A comparison of the bioactivity of human and bovine thyrotrophin preparations, as determined by intracellular cyclic AMP responses of cultured FRTL-5 cells and human thyroid cell monolayers

Abstract
A clonal strain of TSH-dependent rat thyroid cells (FRTL-5) was used to evaluate the biological activity of reference preparations of both human and bovine TSH. Using the accumulation of intracellular cAMP as a response parameter, the widely used bovine TSH preparation, Armour ''Thytropar'', was calibrated against the First International Standard of Thyrotropin (pituitary TSH), bovine, for immunoassay. Log dose-log response curves were parallel, and a relative potency of 2.4 IU unit of ''Thytropar'' was obtained.

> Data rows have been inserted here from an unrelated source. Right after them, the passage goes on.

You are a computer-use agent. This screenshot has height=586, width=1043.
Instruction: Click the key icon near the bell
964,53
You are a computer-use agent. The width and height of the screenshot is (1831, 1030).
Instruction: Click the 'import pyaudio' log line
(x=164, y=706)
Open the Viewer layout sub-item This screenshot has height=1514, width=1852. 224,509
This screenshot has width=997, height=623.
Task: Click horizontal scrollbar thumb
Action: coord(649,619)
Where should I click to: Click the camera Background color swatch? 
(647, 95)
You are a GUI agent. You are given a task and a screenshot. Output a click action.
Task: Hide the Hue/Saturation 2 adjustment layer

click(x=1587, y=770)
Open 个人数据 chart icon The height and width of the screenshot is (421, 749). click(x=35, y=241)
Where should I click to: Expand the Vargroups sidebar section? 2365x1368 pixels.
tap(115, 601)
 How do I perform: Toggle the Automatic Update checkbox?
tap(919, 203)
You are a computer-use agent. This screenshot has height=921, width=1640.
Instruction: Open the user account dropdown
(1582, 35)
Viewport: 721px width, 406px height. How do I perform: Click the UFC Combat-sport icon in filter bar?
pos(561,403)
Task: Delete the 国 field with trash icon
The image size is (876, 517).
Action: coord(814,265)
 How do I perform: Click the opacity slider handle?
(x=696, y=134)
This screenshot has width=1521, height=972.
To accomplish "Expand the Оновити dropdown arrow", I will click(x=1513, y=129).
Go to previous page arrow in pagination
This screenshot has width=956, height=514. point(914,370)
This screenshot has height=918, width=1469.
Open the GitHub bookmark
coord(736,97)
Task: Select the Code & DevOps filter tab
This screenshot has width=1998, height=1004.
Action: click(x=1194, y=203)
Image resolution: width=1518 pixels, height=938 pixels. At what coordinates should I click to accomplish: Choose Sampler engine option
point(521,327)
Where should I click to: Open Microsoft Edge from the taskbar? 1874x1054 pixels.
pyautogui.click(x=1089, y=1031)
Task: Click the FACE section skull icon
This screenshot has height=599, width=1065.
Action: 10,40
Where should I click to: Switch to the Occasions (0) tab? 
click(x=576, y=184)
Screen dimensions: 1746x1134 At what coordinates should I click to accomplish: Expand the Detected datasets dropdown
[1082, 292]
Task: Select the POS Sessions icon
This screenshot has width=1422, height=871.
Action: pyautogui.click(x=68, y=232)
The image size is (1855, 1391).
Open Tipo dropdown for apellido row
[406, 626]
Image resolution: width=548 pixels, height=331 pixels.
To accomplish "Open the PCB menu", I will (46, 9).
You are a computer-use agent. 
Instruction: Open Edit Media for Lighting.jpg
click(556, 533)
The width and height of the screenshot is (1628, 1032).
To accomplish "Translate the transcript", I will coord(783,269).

Subcultures of FRTL-5 cells were more responsive to both bovine and human TSH than were human thyroid follicular cells maintained as primary monolayer cultures. Dose-response curves for cAMP accumulation were parallel for a single cell type differentially incubated with human TSH (the First International Reference Preparation) and bovine TSH (Armour ''Thytropar'') preparations. The relative potencies (units: IU) of bovine-human TSH were of the order of 2.0 when tested on both FRTL-5 cultures and primary human thyroid monolayers. The spectrum of structural differences between TSH receptors of different species, the discriminatory powers of the human and FRTL-5 cell TSH receptor are similar. FRTL-5 cells form the basis of a bioassay system of considerable value in the study of human thyroid stimulators, as was demonstrated in an evaluation of 2 recent preparations of human TSH.